Errors and retries
Errors happen — connectors time out, HTTP calls return 500s, JSON parsing throws. This page covers what the platform records, what it retries on its own, and what’s available to you inside run().
What gets recorded when a step throws
For every step.do callback that throws:
- The step is marked failed in the run timeline, with its error message and stack.
- A line is appended to the run’s event log at level
error. - If the error propagates out of
run()(i.e. you don’t catch it), the run itself is marked failed and the error message becomes part of the run’s output.
You don’t need to log the error explicitly — the platform captures it from the throw.
Automatic retries
The platform retries transient step failures automatically before giving up. Retries happen at the step level: a step that already succeeded is never re-run on retry, only the failed (and not-yet-attempted) steps are.
A few consequences worth knowing:
- Side effects must tolerate repetition. A step that posts to an external API might post twice across a retry. If the receiving system can’t deduplicate, include an idempotency key (e.g. the
runId) in the request so duplicate calls collapse on the server side. try/catchopts out of platform retry. Catching an error tells the platform “I’ve handled this” — the step is recorded as failed but the run continues. If you’d rather let the platform retry, don’t catch.
Tuning retry counts and backoff per step isn’t exposed today; you get the platform defaults.

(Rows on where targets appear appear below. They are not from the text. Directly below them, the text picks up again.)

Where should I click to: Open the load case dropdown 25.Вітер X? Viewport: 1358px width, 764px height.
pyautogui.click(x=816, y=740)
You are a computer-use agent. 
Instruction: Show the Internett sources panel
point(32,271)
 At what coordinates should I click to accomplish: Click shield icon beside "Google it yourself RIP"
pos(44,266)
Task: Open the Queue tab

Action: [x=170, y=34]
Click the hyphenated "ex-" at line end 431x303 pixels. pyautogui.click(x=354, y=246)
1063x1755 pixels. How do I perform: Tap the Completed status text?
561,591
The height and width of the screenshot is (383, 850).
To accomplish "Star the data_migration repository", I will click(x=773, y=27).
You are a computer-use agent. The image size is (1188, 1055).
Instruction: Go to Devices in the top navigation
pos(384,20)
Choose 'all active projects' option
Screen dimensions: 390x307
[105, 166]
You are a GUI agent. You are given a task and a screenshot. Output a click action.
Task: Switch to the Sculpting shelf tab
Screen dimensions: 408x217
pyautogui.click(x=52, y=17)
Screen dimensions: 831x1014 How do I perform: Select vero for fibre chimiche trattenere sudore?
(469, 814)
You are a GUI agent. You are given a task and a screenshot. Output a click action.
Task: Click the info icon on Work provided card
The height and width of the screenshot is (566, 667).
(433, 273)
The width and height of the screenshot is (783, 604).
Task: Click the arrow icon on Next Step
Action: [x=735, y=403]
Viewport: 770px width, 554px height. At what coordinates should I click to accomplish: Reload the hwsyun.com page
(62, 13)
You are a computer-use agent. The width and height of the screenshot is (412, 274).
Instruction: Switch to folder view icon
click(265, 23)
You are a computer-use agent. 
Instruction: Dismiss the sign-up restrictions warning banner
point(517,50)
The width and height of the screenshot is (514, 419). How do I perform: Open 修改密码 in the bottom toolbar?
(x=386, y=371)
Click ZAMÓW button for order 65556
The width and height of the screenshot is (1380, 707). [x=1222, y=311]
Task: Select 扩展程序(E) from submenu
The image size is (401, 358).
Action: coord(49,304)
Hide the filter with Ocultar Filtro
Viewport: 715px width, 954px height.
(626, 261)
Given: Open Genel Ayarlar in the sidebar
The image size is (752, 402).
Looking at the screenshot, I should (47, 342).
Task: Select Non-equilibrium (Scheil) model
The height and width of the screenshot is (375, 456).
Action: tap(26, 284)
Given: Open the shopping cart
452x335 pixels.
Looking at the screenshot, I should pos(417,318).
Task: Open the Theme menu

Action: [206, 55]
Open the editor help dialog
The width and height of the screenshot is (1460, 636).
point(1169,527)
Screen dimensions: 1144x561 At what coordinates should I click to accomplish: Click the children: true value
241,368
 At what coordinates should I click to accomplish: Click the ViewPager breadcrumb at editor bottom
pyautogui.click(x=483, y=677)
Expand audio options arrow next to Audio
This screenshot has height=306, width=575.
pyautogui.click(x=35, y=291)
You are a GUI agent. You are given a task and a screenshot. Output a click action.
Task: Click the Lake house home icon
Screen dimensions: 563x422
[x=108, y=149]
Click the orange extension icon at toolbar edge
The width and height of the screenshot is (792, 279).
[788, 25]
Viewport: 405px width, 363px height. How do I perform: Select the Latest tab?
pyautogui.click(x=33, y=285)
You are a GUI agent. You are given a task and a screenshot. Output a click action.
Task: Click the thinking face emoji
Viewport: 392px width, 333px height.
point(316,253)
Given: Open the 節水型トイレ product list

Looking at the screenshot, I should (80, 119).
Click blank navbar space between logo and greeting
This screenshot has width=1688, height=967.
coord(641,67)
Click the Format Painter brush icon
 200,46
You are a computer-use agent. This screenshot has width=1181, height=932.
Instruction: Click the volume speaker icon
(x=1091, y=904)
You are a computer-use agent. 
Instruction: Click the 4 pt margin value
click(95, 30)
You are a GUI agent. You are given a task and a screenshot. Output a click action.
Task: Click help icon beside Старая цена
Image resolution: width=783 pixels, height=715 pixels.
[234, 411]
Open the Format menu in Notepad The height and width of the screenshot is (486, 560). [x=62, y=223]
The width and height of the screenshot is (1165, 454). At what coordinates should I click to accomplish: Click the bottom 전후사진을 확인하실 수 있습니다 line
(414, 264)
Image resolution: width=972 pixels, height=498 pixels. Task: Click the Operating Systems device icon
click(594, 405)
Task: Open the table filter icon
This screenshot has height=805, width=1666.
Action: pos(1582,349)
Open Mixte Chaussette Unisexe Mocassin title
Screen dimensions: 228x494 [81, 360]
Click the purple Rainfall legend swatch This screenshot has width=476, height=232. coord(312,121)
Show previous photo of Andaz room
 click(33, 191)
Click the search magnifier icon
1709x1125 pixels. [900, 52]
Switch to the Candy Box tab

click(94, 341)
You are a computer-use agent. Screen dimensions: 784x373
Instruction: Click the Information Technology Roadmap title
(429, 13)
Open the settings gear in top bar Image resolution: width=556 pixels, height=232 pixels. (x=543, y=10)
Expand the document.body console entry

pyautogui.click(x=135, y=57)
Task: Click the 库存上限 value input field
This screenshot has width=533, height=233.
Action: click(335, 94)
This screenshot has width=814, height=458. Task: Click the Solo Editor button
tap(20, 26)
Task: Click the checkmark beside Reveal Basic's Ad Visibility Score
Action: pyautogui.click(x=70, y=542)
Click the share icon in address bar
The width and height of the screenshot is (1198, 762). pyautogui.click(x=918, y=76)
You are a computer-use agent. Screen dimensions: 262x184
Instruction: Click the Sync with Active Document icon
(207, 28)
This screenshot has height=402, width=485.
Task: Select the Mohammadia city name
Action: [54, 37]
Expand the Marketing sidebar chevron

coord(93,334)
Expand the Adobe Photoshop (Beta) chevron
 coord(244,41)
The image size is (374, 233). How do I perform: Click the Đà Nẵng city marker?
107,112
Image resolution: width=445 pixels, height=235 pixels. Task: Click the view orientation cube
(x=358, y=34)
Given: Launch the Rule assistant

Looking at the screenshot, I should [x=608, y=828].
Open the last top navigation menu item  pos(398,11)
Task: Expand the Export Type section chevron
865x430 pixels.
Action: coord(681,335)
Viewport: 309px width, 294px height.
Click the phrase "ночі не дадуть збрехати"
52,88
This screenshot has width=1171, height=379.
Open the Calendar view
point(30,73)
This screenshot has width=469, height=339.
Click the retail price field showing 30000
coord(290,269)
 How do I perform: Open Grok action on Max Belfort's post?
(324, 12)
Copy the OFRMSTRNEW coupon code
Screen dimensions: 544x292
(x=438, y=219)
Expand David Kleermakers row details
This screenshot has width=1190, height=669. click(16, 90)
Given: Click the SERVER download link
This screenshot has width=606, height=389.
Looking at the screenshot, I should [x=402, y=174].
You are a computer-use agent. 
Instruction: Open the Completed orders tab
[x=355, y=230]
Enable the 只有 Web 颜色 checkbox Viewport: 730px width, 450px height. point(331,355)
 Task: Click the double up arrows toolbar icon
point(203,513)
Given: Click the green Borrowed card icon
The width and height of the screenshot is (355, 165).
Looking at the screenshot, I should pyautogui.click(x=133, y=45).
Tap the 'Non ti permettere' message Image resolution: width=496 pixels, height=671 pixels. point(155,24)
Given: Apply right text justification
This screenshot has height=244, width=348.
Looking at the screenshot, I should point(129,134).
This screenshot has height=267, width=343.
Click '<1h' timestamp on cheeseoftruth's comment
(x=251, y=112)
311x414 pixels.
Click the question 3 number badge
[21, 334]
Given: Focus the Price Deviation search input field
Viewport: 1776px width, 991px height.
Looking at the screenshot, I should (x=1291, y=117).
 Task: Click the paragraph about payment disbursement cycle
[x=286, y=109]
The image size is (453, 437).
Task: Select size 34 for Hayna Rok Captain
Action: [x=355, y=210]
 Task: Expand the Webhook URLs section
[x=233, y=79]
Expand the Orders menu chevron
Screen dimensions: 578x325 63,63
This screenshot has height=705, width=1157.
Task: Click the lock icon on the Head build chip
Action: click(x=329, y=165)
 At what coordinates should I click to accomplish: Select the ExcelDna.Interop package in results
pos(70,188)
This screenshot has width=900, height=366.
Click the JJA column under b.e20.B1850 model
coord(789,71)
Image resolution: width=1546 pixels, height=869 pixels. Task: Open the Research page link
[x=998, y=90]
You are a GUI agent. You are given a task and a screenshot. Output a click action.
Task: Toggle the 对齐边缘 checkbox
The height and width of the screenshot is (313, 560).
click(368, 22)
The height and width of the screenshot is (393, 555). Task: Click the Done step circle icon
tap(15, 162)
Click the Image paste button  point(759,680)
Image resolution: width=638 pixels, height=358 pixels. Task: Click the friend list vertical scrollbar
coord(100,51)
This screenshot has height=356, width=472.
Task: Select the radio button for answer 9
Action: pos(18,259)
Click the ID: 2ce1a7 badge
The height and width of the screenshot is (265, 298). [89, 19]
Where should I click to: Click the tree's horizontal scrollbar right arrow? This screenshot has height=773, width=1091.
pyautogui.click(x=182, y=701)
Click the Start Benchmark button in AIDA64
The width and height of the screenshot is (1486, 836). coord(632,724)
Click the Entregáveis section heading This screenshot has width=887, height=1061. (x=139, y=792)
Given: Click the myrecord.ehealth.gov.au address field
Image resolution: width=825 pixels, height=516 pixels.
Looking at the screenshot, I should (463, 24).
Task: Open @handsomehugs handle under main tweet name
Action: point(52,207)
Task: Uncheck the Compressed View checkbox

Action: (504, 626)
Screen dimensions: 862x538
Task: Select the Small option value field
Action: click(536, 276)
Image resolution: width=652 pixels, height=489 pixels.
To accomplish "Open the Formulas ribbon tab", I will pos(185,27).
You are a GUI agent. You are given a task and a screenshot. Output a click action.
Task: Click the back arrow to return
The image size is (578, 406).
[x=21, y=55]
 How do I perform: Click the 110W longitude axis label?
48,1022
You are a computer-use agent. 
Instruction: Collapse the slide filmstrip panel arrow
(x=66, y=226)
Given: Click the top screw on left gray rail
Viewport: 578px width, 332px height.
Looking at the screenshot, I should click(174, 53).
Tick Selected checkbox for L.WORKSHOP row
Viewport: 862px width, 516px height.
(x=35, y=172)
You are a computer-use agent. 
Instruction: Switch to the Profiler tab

Handle a failure and keep going
To recover from a step failure inside the loop, wrap the step in try/catch:
let scan;
try {
await step.do("Generate a health scan", async ({ ctx }) => {
await ctx.FACIAL_SCAN.create({ expiresIn: 3600 });
});
scan = await step.waitForScan({ timeout: "30 minutes" });
} catch (error) {
console.error("scan failed, falling back to manual review", error);
scan = { status: "fallback" };
}
// Loop continues with `scan` setWhat this produces:
- The step is still recorded as failed in the timeline (the failure happened — the timeline doesn’t lie).
- The run itself does not fail; you absorbed the error.
- The fallback path inside
catchruns normally and counts toward the rest of the timeline.
Fail a run on purpose
To deliberately fail a run — for example, on an unrecoverable input validation error — throw from run():
async run(event: HealthEvent, step: HealthStep) {
if (!event.body?.patientId) {
throw new Error("patientId is required");
}
// …
}The error’s message and stack are captured against the run and the run’s status becomes failed.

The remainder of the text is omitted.